Donanemab data “strongest yet” in Alzheimer’s

Donanemab data “strongest yet” in Alzheimer’s

Eli Lilly has reported the results of its much-anticipated phase 3 trial of amyloid-targeting Alzheimer’s disease therapy donanemab, saying that almost half the patients treated with the drug showed no evidence of disease progression at one year.

The results of the TRAILBLAZER-ALZ2 have been hailed as the “strongest Alzheimer’s phase 3 release to date” by the Alzheimer’s Association, which has immediately called for a block on access to new amyloid therapies in the US to be halted.

The top-line results seem to reinforce that view. Lilly said 47% of patients on donanemab had no evidence of clinical progression at one year, compared to 29% of the placebo group, as measured by the widely-used CDR-SB scale.

Over 18 months, the antibody also slowed clinical decline by 35% compared to placebo on the iADRS measure – the study’s primary endpoint – which bundles together performance on cognitive and activities of daily living scales.

Other key findings were that donanemab-treated patients had 40% less decline in the ability to perform activities of daily living at 18 months, and 39% lower risk of progressing to the next stage of the disease.

On the safety side, amyloid-related imaging abnormalities (ARIA) – a recognised side effect with amyloid drugs that can have serious consequences – occurred in 24% of donanemab patients, with 6.1% of those symptomatic. Serious cases were seen in 1.6% of patients taking the drug, and there were two deaths.

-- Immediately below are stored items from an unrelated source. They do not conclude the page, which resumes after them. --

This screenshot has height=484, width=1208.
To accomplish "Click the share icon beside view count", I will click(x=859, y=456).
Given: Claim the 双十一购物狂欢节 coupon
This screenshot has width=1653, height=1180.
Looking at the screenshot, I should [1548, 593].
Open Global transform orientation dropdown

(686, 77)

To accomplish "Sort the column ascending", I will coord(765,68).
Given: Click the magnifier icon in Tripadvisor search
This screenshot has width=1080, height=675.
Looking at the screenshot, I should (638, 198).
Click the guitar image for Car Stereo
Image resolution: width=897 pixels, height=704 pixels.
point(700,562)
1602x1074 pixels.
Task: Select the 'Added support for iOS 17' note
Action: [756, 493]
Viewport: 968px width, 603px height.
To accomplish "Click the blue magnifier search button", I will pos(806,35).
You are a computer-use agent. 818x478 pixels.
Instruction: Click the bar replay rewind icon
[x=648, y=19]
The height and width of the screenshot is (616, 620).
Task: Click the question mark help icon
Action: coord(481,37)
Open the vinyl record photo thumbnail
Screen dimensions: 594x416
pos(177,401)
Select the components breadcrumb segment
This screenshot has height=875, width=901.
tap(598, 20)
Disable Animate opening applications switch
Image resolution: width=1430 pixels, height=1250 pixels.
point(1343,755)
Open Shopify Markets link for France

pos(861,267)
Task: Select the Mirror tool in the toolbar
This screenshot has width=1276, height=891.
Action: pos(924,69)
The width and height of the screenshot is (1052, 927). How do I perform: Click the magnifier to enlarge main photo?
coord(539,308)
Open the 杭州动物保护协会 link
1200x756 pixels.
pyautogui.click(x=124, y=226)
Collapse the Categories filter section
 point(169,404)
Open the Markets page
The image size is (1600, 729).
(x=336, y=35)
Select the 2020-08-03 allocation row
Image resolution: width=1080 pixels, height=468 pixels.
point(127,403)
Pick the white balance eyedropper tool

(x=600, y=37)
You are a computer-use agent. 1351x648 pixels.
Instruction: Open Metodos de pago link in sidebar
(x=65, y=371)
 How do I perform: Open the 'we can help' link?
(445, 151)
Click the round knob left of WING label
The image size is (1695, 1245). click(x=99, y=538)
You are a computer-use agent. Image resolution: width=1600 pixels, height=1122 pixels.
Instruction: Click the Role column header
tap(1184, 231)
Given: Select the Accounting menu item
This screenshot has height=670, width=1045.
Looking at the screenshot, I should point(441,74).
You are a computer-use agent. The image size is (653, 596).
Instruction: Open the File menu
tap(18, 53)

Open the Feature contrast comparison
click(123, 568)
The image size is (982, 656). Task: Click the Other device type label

Armed with the results, Lilly said it was planning to move ahead quickly with a traditional FDA filing for donanemab as a treatment for early-stage Alzheimer’s patients, having been blocked from securing early approval via the accelerated pathway.

It is following in the footsteps of Eisai and Biogen, which were awarded accelerated approval by the FDA for their Leqembi (lecanemab) amyloid drug earlier this year, with an application for full approval filed in March that could result in an FDA decision as early as next month.

Given the controversy surrounding Eisai and Biogen’s first amyloid therapy Aduhelm (aducanumab) over the strength of amyloid clearance in the brain – and the long history of disappointing clinical results with drugs in the class – the significance of another drug in the class with what seems like solid clinical data can’t be overstated.

In Lilly’s favour is the strong correlation in the size of the benefit across the various primary and secondary endpoints, although there has been some scepticism about the validity of iADRS, which hasn’t routinely been used in Alzheimer’s trials.

Eisai’s CLARITY-AD trial instead used the CDR-SB scale as its primary endpoint – with a 27% reduction on this scale at 18 months compared to placebo, and was also used in two phase 3 trials of Aduhelm that individually missed the mark, but showed a benefit on the scale when combined.

Lilly will be able to point to the impact of donanemab on CDR-SB as a secondary endpoint to offset any reservations about iADRS.

“This further underscores the inflexion point we are at for the Alzheimer's field,” commented Maria Carrillo, the Alzheimer’s Association’s chief scientific officer.

“The progress we've seen in this class of treatments, as well as the diversification of potential new therapies over the past few years, provides hope to those impacted by this devastating disease. Yet, Medicare stubbornly continues to block access for the people who could benefit,” she added.

The US Centers for Medicare and Medicaid Services (CMS) currently recommends that reimbursement for amyloid drugs be limited for patients within trials, although it has said it might be open to extending that to use within real-world, registry-based studies.

It is still baulking at allowing unrestricted access, although, with two clinical programmes now showing a clinical benefit, that position could become harder to defend.